As U.S. advances, strong French team out of World Cup
For all of the joy and relief surrounding the U.S. women after their 1-0 quarterfinal victory over China on Friday, there was overriding sentiment that the best team had gone home earlier in the day.
Take nothing away from Germany, the world’s No. 1-ranked team and typically unbeatable when it came down to penalty kicks, but France unleashed an aesthetically sublime attack that twice came up inconceivably short: a wide-left miss in just the second minute by an unmarked Louisa Necib (she’ll be regretting that one for months) and a dead-cinch chip shot somehow botched by Gaetane Thiney in the second extra period.

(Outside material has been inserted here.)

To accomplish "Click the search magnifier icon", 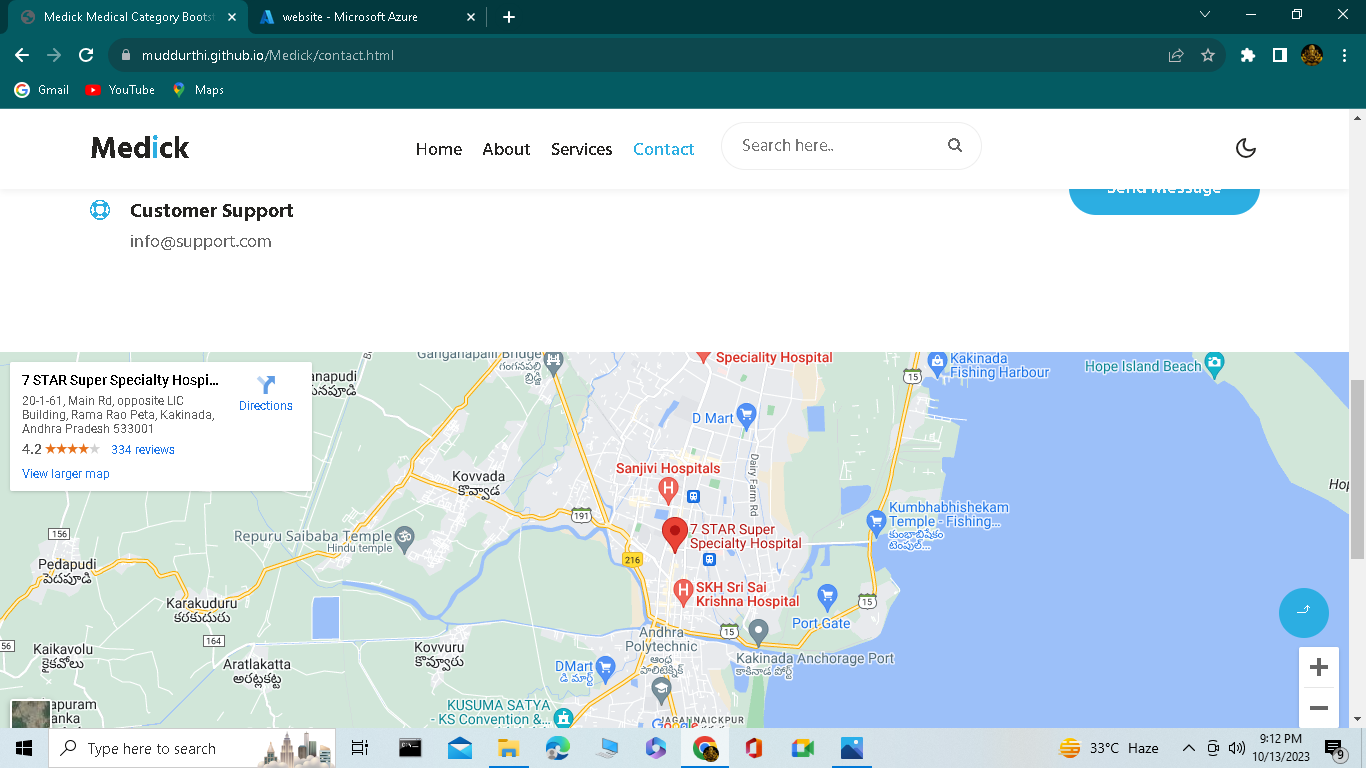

Add those misfires to a bit of brutal misfortune — a penalty kick resulting from Amel Majri’s handball in the box, when she was doing everything in her power to avoid the point-blank shot — and France offered the Germans too many favors in a 1-1 draw that ended 5-4 on penalties.
The German women haven’t missed a penalty kick in World Cup play, ever, and their steely resolve was evident throughout a match that Fox analyst Alexi Lalas called “beautiful and memorable.”
The youthful Chinese, a far cry from the team that played the best-ever Americans on such even terms in 1999, seemed incapable of scoring, or even mustering a decent threat.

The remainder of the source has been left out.